§ **Work instruction**:
In the article on the FSC chief executive's remarks about advice reform, copy the passage starting with "Briggs said the" and going on through "it once was.", substituting "policy pendulum" for "regulatory pendulum".

Extract Start Marker

The FSC chief executive has argued that whoever forms government at the federal election should not just finalise advice reform and then “wash its hands” of financial services.
Speaking at an event in Sydney on Thursday night, Financial Services Council (FSC) CEO Blake Briggs said completing the Delivering Better Financial Outcomes (DBFO) reforms is “perhaps the most obvious, but also the most pressing area of deregulation, which promises unleashing a wave of investment”.
“Advice businesses, superannuation funds, life insurers, investment platforms, all stand ready to make significant investments in innovative new human and digital advice solutions,” Briggs said.
In December last year, Financial Services Minister Stephen Jones unveiled further details of the government’s second tranche of the DBFO, including some of the specifics relating to the new class of adviser (NCA).
Briggs said the FSC welcomed the government’s “direction of travel”, however noted that it is yet to be seen how this “translates to legislative drafting”.
Whatever the reforms look like once drafted and eventually legislated, he stressed that “the next parliament should not simply finalise advice reform and then wash its hands of the financial services industry”.
“I would start with the fact that the regulatory pendulum for the superannuation, funds management and financial advice sectors has swung too far over the last decade - under successive governments,” Briggs said.
“The financial services royal commission shone a light on, and addressed, some of the systemic issues in the industry. The royal commission, however, is not the sacred cow that it once was.
“It is appropriate for policymakers to now revisit and scrutinise the design and implementation of some of its recommendations and the impact of that regulation on the industry and its consumers.”
According to the CEO, the effects of the royal commission and “hastily implemented” regulation are dragging down industry and hurting consumers.

Extract End Marker
Stored data Start Marker

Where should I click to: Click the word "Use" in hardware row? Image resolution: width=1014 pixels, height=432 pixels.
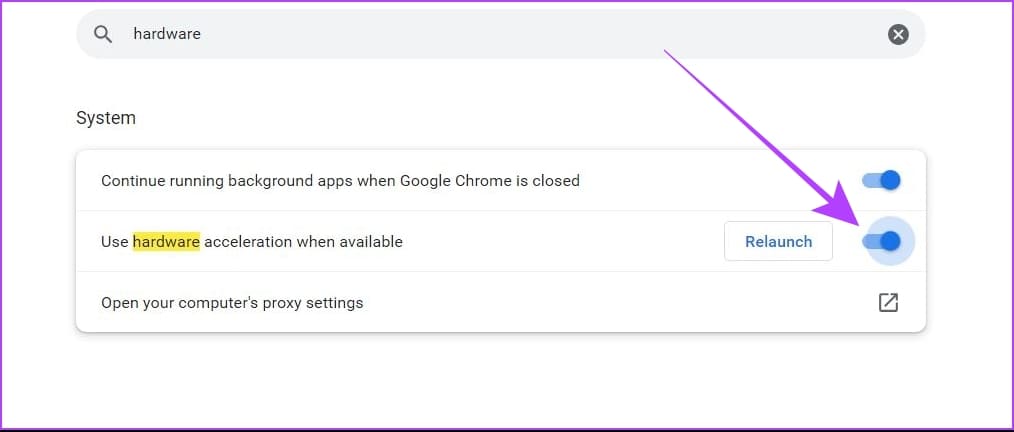click(x=115, y=241)
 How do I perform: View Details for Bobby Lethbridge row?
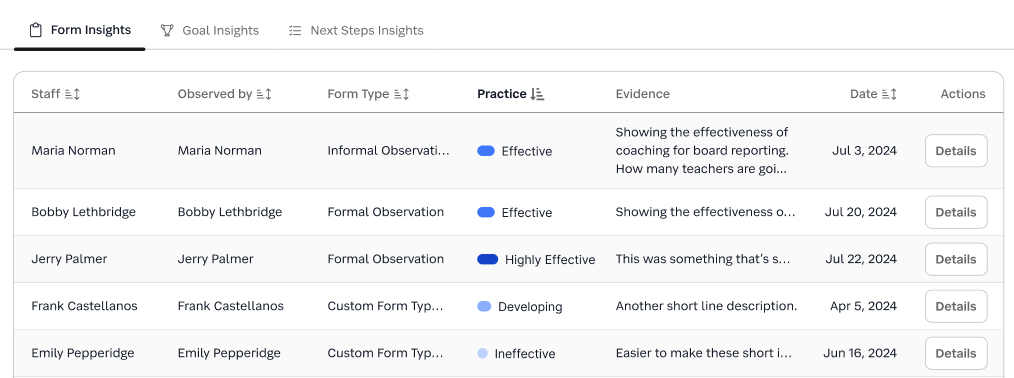tap(956, 212)
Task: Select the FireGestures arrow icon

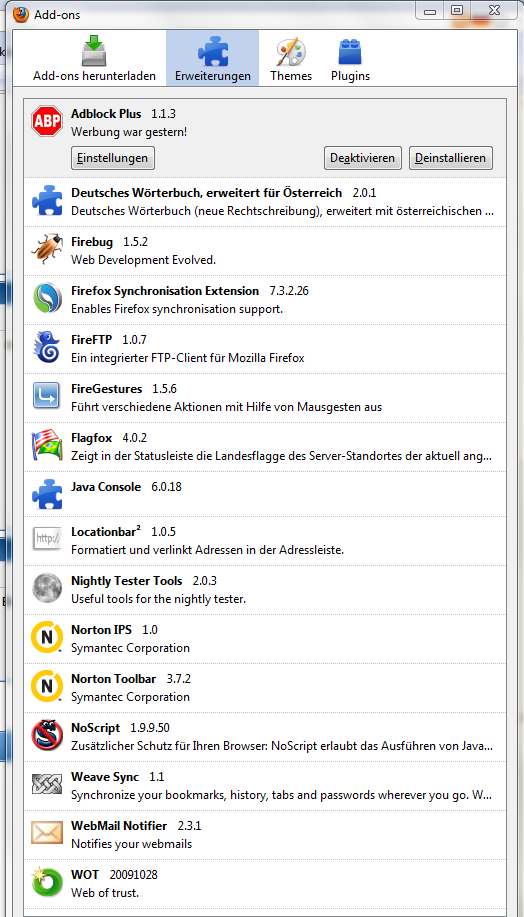Action: (47, 397)
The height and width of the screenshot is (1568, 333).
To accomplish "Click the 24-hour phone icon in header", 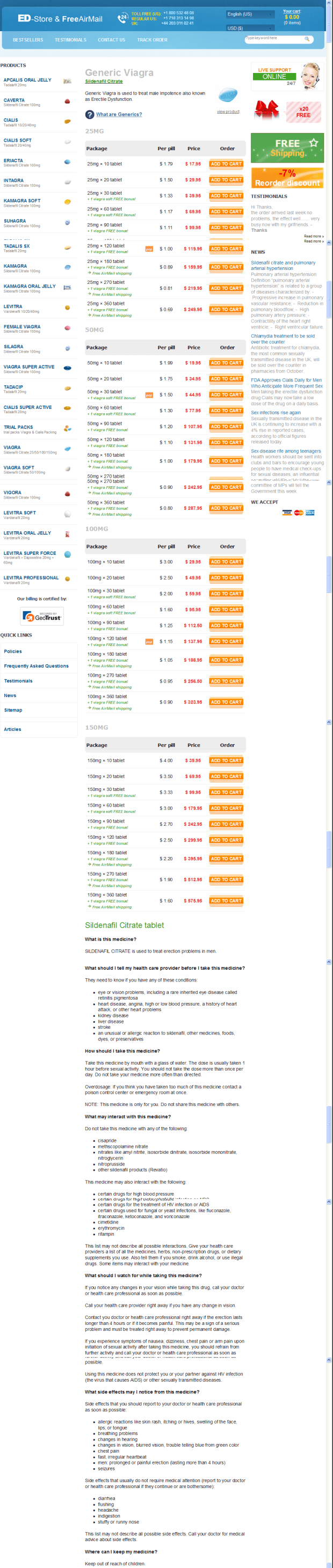I will (x=122, y=17).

Stored data End Marker

§ **Your response**:
Briggs said the FSC welcomed the government’s “direction of travel”, however noted that it is yet to be seen how this “translates to legislative drafting”.
Whatever the reforms look like once drafted and eventually legislated, he stressed that “the next parliament should not simply finalise advice reform and then wash its hands of the financial services industry”.
“I would start with the fact that the policy pendulum for the superannuation, funds management and financial advice sectors has swung too far over the last decade - under successive governments,” Briggs said.
“The financial services royal commission shone a light on, and addressed, some of the systemic issues in the industry. The royal commission, however, is not the sacred cow that it once was.